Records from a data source
···

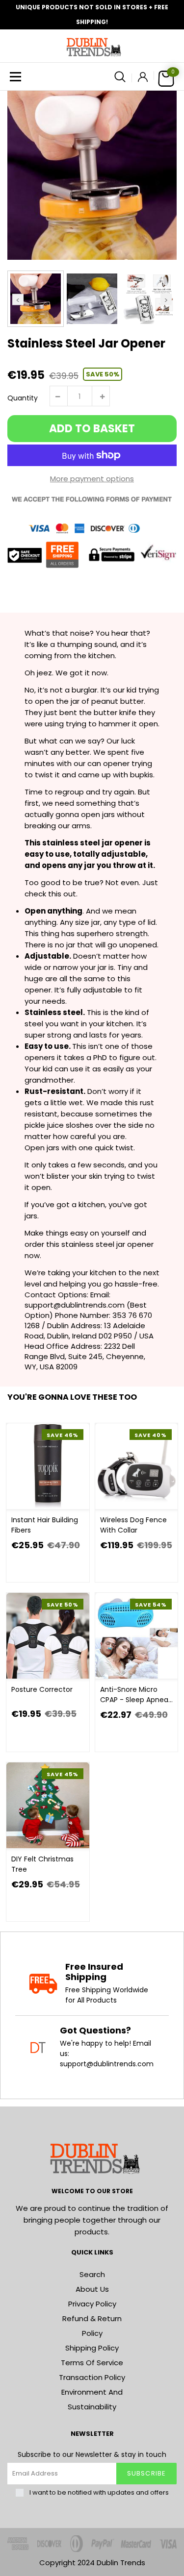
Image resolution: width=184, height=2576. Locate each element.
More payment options (92, 478)
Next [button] (166, 299)
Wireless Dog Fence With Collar (133, 1525)
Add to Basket (92, 428)
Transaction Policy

···

WHAT THE EXERCISE ASKS »
Reproduce exactly the line that holds "Wireless Dog Fence With Collar (133, 1525)", then every line after it, ending with the final line of the records above.

COMPLETED TASK »
Wireless Dog Fence With Collar (133, 1525)
Add to Basket (92, 428)
Transaction Policy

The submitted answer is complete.